With Xbox Game Pass steering Microsoft into the next generation, will that backing help the firm take more creative risks? "The amount of risk that goes into things; I would say that creating new IP is always inherently risky," said Booty. That comes after the unveiling of two new Xbox franchises at X019, from Obsidian's Grounded to the mysterious Everwild teaser. Both explore unproven territory under the Xbox Game Studios banner, slated for launch-day Game Pass inclusion.
"It's probably one of the riskiest things about games, and it's part of the industry that I love. But we're in a creative business, and it's the same as music and movies and books. So you're going to take risks, and some things are going to hit and land, and they're going to be great. And some things are going to hit and maybe find a smaller audience. But I think when it comes to taking the risk of coming up with new ideas or a new kind of game, I do think that it opens up some doors for us."
And on reviving those legacy Xbox franchises, think Banjo Kazooie to Perfect Dark, Booty states Microsoft remains open but cautious when revisiting projects. "We've done things like that before with things like Killer Instinct and Crackdown. I think it's interesting sometimes, the nostalgia for a title is maybe bigger than actually— people remember it better than it was, right? But we're lucky to have a big library of IP that we can pull from. And it's something that we're always looking at."
But regardless of new properties, Xbox Game Studios participates in a highly-competitive space. The past few years saw Sony execute the single-player vision to beat, while Nintendo embraced its beloved core series. Microsoft Studios saw its share of successes, though it suffered an identity crisis while chasing services. It's finally back on track with the rebrand. And when asked which philosophies Booty hopes to translate to Xbox Game Studios, he affirmed commitment to narrative-driven single-player entries.

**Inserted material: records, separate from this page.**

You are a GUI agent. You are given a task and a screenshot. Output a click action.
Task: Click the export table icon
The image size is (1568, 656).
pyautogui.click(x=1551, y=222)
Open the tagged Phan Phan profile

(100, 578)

"I think that we will be doing a share of single-player narrative games. I think about some things you mentioned, Uncharted, God of War, right? But again, I'll come back to [that] we are very creator-led, and I think it's going to be up to our studios to decide how much they want to go in a certain direction. Even a game like Halo, which of course has a campaign and has multiplayer, that balance between those two, how much of each comes into the game? It's really up to the Halo team to decide."
Preparing Xbox Game Studios for what comes next
Microsoft is expected to conclude 2020 with the launch of Xbox Project Scarlett, its next-generation console bringing the latest graphical enhancements. Details remain tight outside of promise of up to 8K and 4K 120Hz capabilities, accompanied by hardware-backed ray tracing, and faster solid-state drive storage. But it's not the first hardware upgrade since Xbox One launched in 2013, after the Xbox One X and its mid-generation leap to 4K resolution.
The Xbox One X might lead the console family today, although it launched with a limited games lineup. The only first-party launch title was Super Lucky's Tale, with Forza Motorsport 7 released one month prior. The console otherwise relied heavily on remastered titles. But with Halo Infinite launching beside Project Scarlett, has Microsoft learned the value of first-party over these years?
"I think, obviously, it helps, right? If somebody invests in a new console, they want to know that [there are] great games to play," said Booty. "I think the more that we can show that there's great content, the better. I think an advantage that we've got, is that because we're able to run content across the Xbox family, all the way from Xbox One S to an X, and then up to Scarlett, all of that content will come along. It's why we've invested so much in back [compatibility]."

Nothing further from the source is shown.